[Exercise details]:
Without any of its pictures, the listing below should be output exactly.

Provided records: Begin

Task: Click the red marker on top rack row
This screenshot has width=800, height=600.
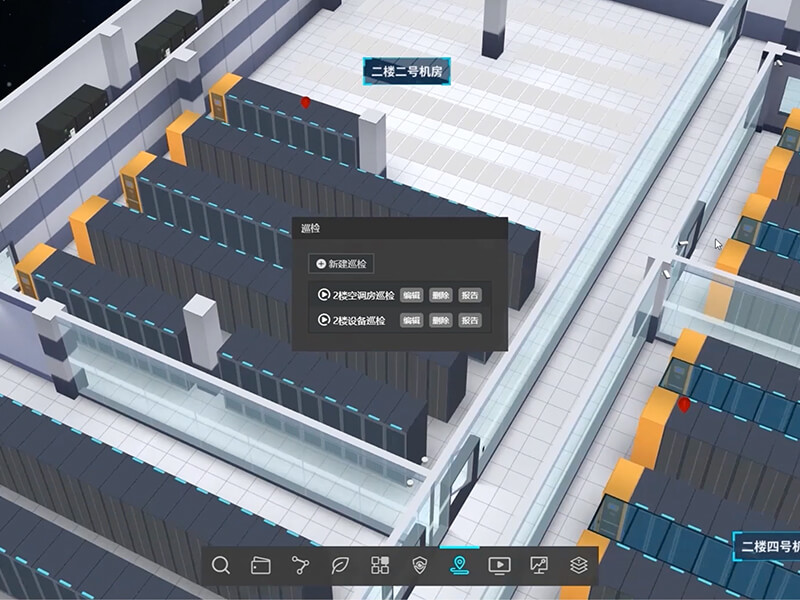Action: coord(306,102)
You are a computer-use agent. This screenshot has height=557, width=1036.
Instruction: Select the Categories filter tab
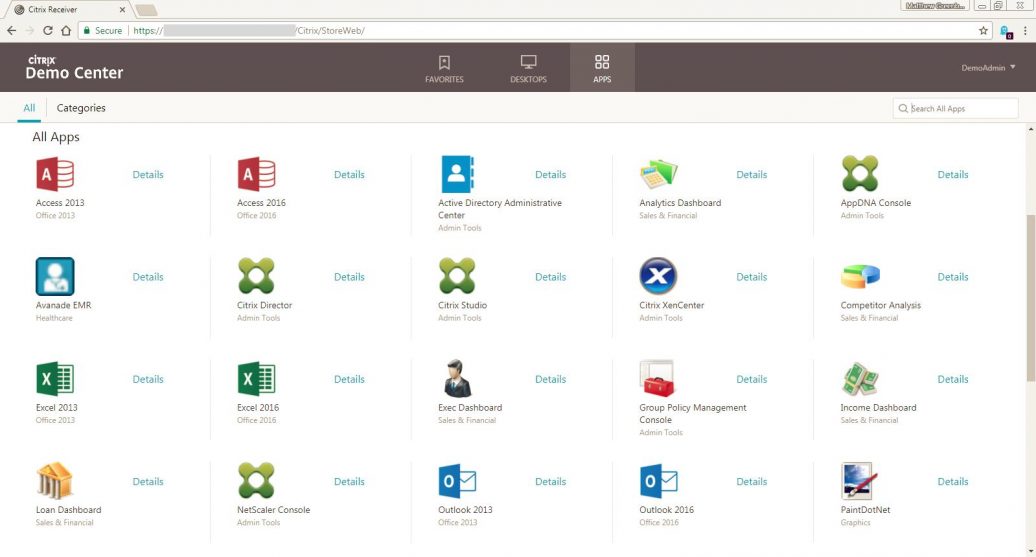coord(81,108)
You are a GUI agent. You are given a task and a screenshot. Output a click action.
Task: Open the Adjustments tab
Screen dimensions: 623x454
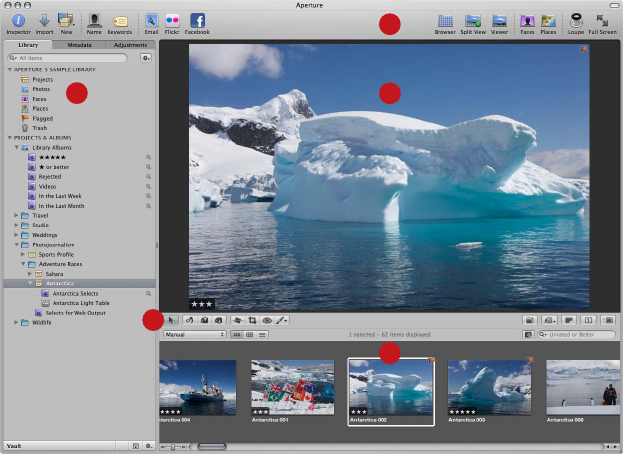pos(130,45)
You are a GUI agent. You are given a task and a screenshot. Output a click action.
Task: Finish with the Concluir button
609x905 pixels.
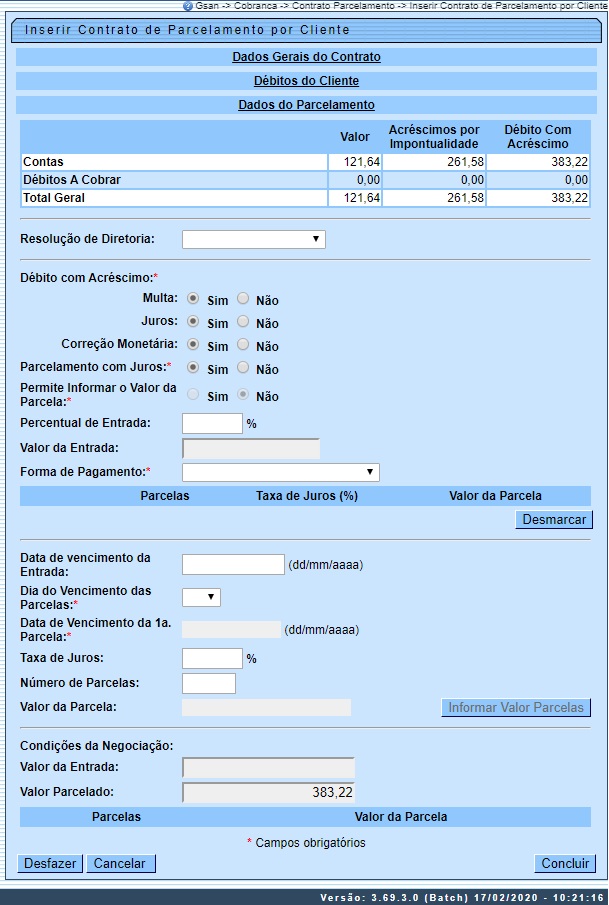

Provided records: End

[Completed exercise]:
Task: Click the red marker on top rack row
This screenshot has width=800, height=600.
Action: coord(306,102)
You are a computer-use agent. This screenshot has height=557, width=1036.
Instruction: Select the Categories filter tab
coord(81,108)
You are a GUI agent. You are given a task and a screenshot. Output a click action.
Task: Open the Adjustments tab
Screen dimensions: 623x454
pos(130,45)
You are a GUI agent. You are given a task and a screenshot. Output a click action.
Task: Finish with the Concluir button
609x905 pixels.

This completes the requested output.